Why Your Pet Should be Microchipped

There is little that is more frightening and upsetting that losing your much loved cat or dog.  Yet, without proper identification, 90% of lost pets never get returned home and are either re-homed in shelters or face worse fates. So, it is critical that your pet always wears a collar with a tag that provides a phone number or other contact  information, so that someone who finds your lost pet can get in touch with you.  However, collars can come off, and tags can become worn and hard-to-read.  So, in addition to collar tags, give yourself peace of mind, and your pet  added safety by taking added measure of microchipping your pet.  According to a recent research study reported by the Ohio State University College of Veterinary Medicine, "the return rate for lost animals with micro chips was 20 times higher for cats and 2.5 times higher for dogs compared to lost animals without a microchip."

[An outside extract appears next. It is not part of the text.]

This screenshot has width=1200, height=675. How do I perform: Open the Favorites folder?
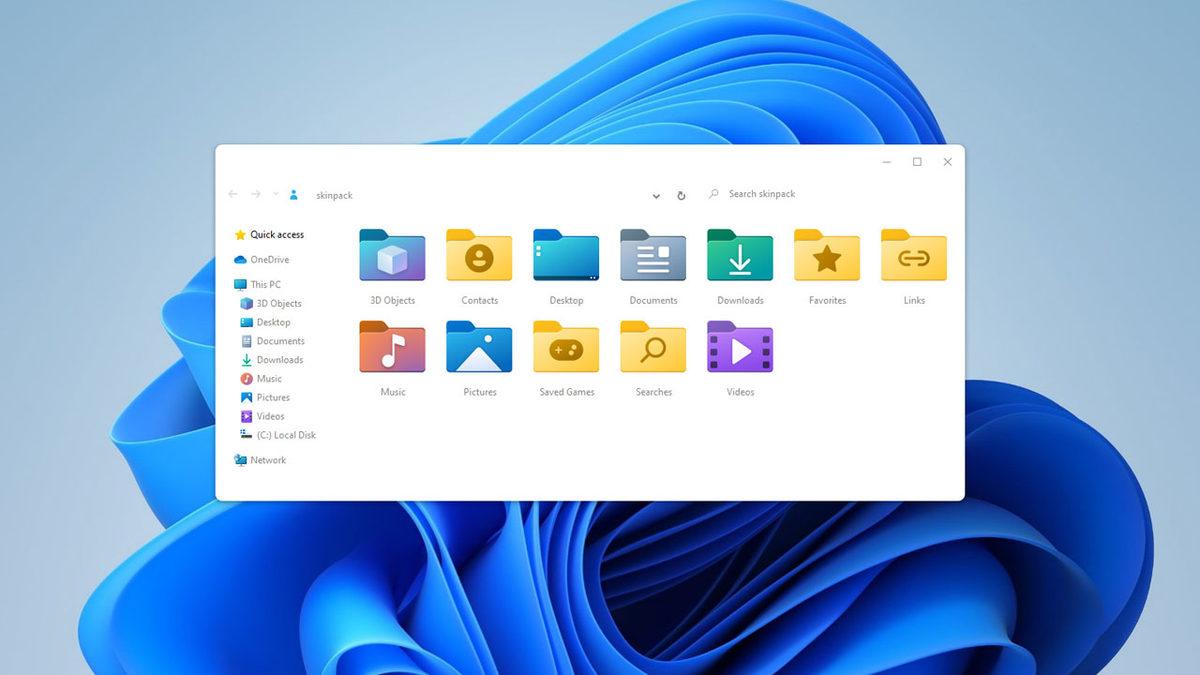[827, 256]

Receiving a microchip is no more painful for your pet than a vaccination, and dramatically increases the likelihood that you will be re-united quickly if he or she gets lost.  Veterinarians and animal control facilities routinely look for microchips in lost pets.   Any animal adopted from the Georgia SPCA is microchipped, and we also provide microchipping at our regularly-scheduled Low-Cost Vaccination Clinics.

FAQ's About Microchipping:

Q:  What is a microchip?

A microchip is a very tiny electronic device - about the size of a grain of rice - that is encoded with an unique identification number..  Once implanted and registered, the microchip provides a permanent form of identification that cannot be lost or easily removed.

Q:  How is the chip implanted?

The microchip is inserted under the skin using a hollow needle, much like vaccination.  This procedure is no more painful that a vaccination.
 

Q:  What happens after the chip is implanted?

After the chip is implanted, either the care provider will register the chip, along with your contact information, or you will be provided with the information needed to register your pet with the appropriate agency.  Be sure to keep your contact information updated, because accurate information is needed to reunite you with your lost pet.

Q:  What happens if my pet is lost?

Most humane societies and animal shelters now have microchip readers, and these organizations routinely scan all stray and injured animals.  The ID number is then passed along to the appropriate agency, which arranges for your pet to be returned to you.